A grande dificuldade, entretanto, já está
contida, de alguma forma, na declaração dos dois países. Num momento em que se
combate o trabalho precário, a inteligência
artificial (IA) vem que vem, brava na sua tendência de tornar o
trabalho supérfluo.
Digo isso porque, assim como na era digital,
nosso campo de comunicações sente fortemente o impacto das mudanças. Com a
chegada da IA, a situação não é diferente: ela faz o trabalho de redatores,
tradutores, transforma textos em vídeos, desenha ilustrações, planeja um novo
site em questão de minutos.
Na verdade, segundo alguns autores, a IA
poderá não só roubar os empregos de homens comuns, como os dos próprios Lula e
Biden. O pensador israelense Yuval Harari tem enfatizado a possibilidade de a
IA assumir o controle de tudo o que seria potencialmente muito perigoso.
Todas essas nuvens no horizonte não podem
deter a esperança. A ideia de dignidade do trabalho, exposta pelos dois grandes
países da América, envolve também o combate à discriminação contra
trabalhadores e trabalhadoras LGTBQIA+ e minorias étnicas.
O que pode fundamentar a esperança é a
compreensão de que esse movimento precisa acontecer numa transição energética e
econômica para fazer frente às mudanças climáticas. É uma tarefa gigantesca,
que pode resgatar a dignidade do trabalho no contexto de uma economia com milhares
de empregos verdes.
Somos simultaneamente ameaçados pela
emergência climática, pela precariedade e até pela inutilidade do trabalho. A
solução para esse conjunto de ameaças não é fácil, nem pode ser contida num
simples manifesto. Mas a direção está dada. Coincidentemente, num outro artigo
que publiquei na mesma semana, enfatizava a importância das mudanças climáticas
e da transição econômica como pauta inescapável.

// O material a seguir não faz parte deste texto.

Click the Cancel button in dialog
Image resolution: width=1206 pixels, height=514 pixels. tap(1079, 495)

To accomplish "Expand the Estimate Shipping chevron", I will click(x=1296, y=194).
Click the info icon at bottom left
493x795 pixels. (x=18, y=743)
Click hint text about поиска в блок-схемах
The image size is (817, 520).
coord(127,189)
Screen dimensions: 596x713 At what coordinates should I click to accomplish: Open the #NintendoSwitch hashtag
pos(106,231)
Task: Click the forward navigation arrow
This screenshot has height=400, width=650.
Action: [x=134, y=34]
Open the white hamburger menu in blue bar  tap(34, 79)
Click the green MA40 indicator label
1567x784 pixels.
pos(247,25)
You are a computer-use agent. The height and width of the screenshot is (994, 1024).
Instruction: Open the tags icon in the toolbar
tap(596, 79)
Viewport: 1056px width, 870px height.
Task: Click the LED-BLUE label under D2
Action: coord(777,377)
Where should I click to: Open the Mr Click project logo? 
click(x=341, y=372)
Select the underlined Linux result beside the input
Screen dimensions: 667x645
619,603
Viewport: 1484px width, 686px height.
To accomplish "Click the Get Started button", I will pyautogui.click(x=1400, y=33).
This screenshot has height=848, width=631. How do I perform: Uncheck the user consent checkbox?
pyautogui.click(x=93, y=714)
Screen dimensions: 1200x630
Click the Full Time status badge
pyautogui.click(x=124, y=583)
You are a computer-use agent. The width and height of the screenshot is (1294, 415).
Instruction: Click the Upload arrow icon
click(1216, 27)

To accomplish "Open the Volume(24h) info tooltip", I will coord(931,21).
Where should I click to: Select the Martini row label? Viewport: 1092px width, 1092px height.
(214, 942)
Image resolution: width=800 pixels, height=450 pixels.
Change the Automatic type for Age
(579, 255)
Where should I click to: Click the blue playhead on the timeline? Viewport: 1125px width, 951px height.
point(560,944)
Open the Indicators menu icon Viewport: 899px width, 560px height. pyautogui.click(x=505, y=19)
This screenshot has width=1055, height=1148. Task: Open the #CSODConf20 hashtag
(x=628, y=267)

Assim como lembrei no artigo, pautas são
subjetivas. Não há nenhuma possibilidade de imposição. Mas já era mais do que
hora de o Brasil virar a chave, assumir sua riqueza natural e explorá-la de
forma sustentável e humana.
Creio que vocalizava nos artigos uma
preocupação que também está contida no documento dos dois países. Eles suscitam
a esperança, e eu falava sobre a possibilidade de termos alguma coisa a que
possamos chamar de futuro. Respeitadas todas as divergências, aí está uma
concordância essencial.
Verdade.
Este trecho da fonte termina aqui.